Abstract
A 46 year-old female presented to a sports medicine clinic with an isolated complaint of gradually worsening calf pain and cramping. This eventually progressed to a state of near constant calf tetany. After several reasonable but ultimately incorrect diagnoses, the patient was successfully treated with surgery for a herniated lumbar disc. This case highlights the importance of including lumbar radiculopathy in the differential for lower-extremity complaints, especially in cases with atypical presentations. We also review the relevant literature on this topic, including other abnormal presentations and the current recommendations for diagnosis and treatment of lumbar disc herniation.
Keywords: Herniated lumbar disc; Calf tetany; Achilles tendinitis; Abnormal presentation
Abbreviations
MRI: Magnetic Resonance Imaging
Introduction
Acute herniated lumbar disc typically presents with a history of acute onset of pain in the lower back. Classic lumbar radiculopathy symptoms of pain, numbness, and tingling radiating throughout the distribution of the involved nerve root may also be present. A thorough physical exam will usually reveal diminished or altered sensation in the involved dermatome, hyperreflexia, and/or abnormal reflexes, such as a Babinski sign. There may also be weakness and atrophy of the involved muscles, especially in more chronic cases. Diagnosis is most commonly confirmed by a magnetic resonance imaging study of the lumbar spine.

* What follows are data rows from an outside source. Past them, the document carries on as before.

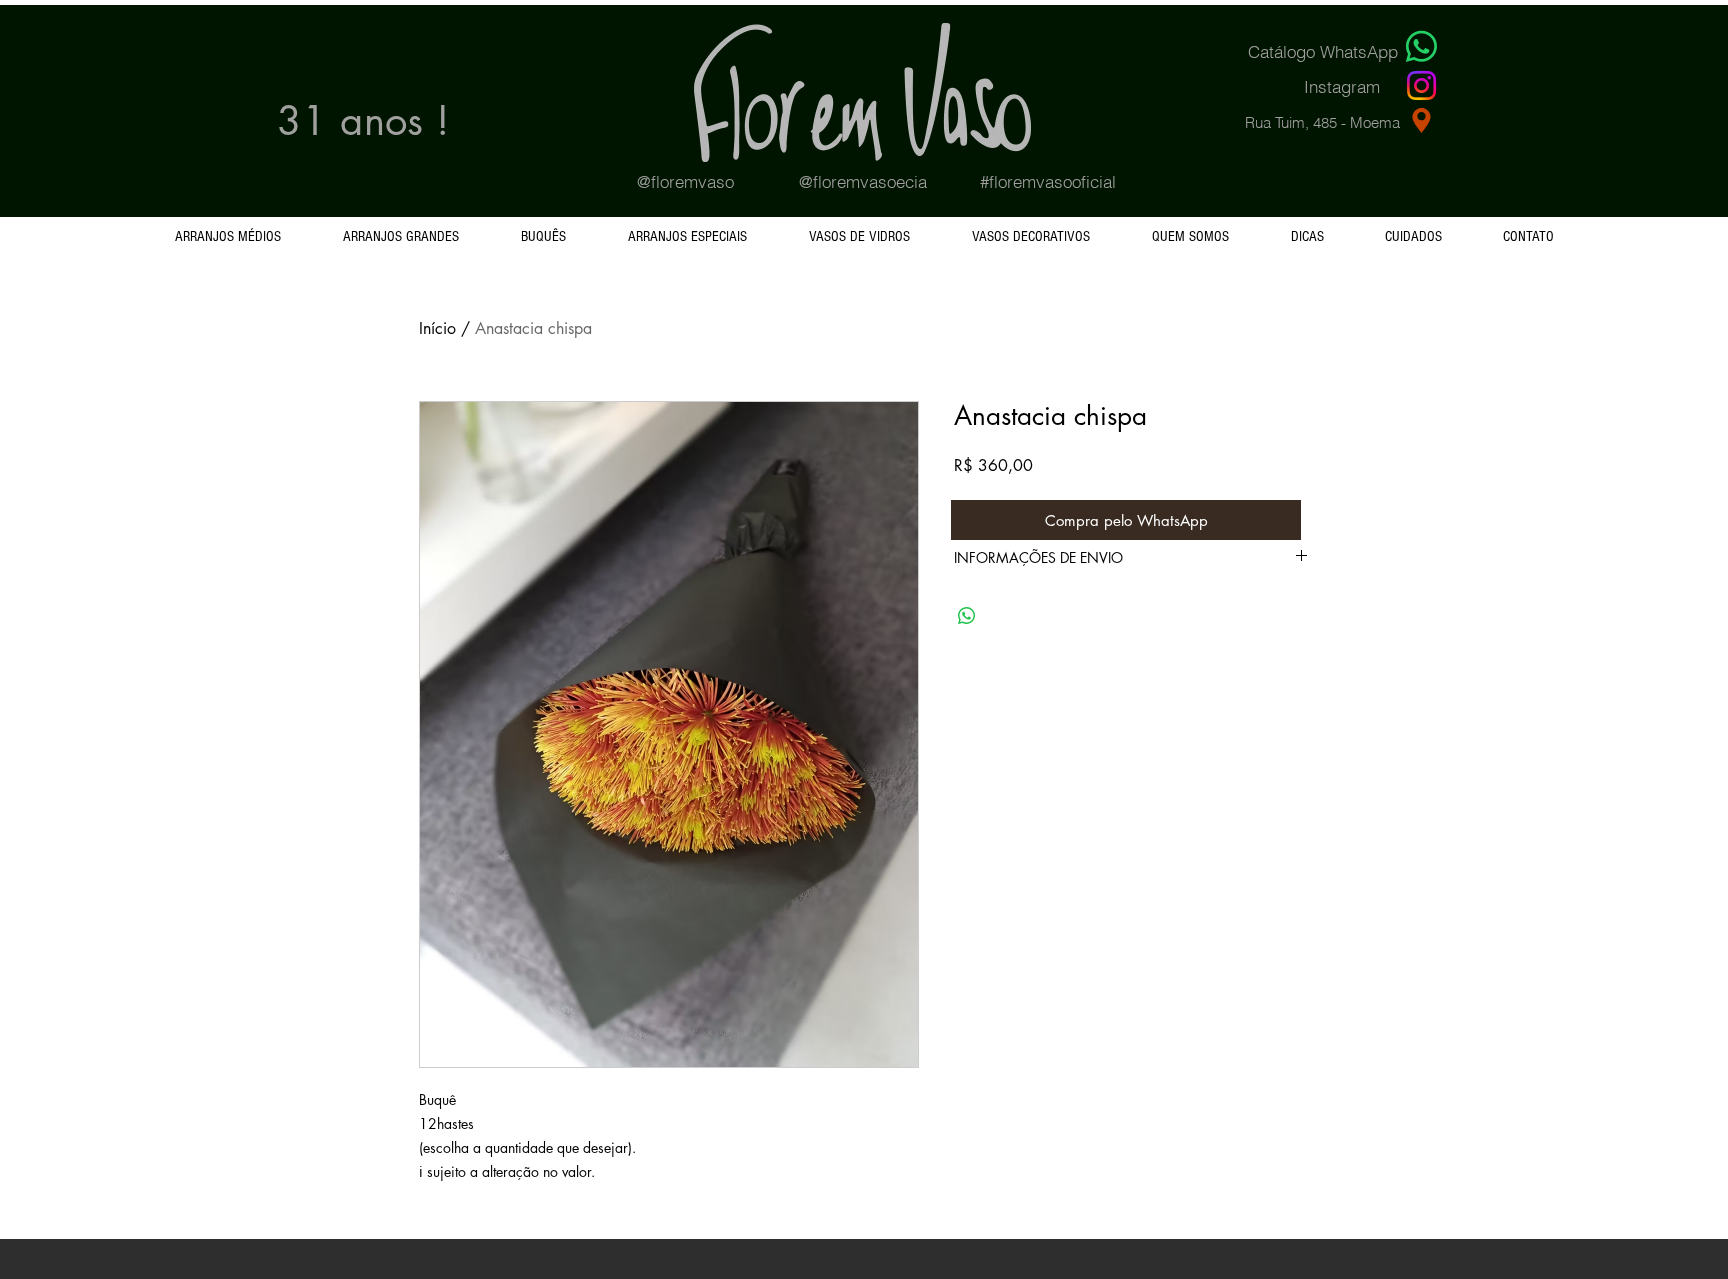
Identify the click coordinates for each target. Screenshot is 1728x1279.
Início (437, 328)
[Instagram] (1421, 85)
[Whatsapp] (1421, 46)
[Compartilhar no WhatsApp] (967, 616)
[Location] (1421, 120)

However, atypical presentations can occur. Outside of the case presented in this study, recent literature contains several additional examples to illustrate the importance of maintaining a high index of suspicion for disc pathology when dealing with patients with lowerextremity complaints. We present the case of a herniated lumbar disc in which the patient had an isolated complaint of gradually worsening calf pain that progressed to outright tetany before the diagnosis was made. We also review the current recommendations for the treatment and evaluation of suspected lumbar disc herniations.
Case Presentation
A 46 year-old female who worked as a medical office assistant presented to a primary care sports medicine clinic complaining of several weeks of pain and cramping in her left calf. Her past medical history included obesity, diabetes, and dyslipidemia. She had no prior history of trauma, neurologic disease, or spinal pathology. She was diagnosed with Achilles bursitis or tendinitis with an associated calcaneal spur and treated for several weeks with oral anti-inflammatory medications, activity modification, and physical therapy. During this time, she was seen and treated by multiple physical therapists who continued to approach her care with the presumptive diagnosis of calf strain or Achilles tendinitis. The patient then visited a chiropractor that treated the patient with electronic stimulation, ultrasound, and laser therapy on her calf, as well as deep tissue massage and stretching. After this treatment regimen was unsuccessful, the chiropractor then arranged for a referral to the orthopedic surgery clinic out of concern for possible exerciseinduced compartment syndrome.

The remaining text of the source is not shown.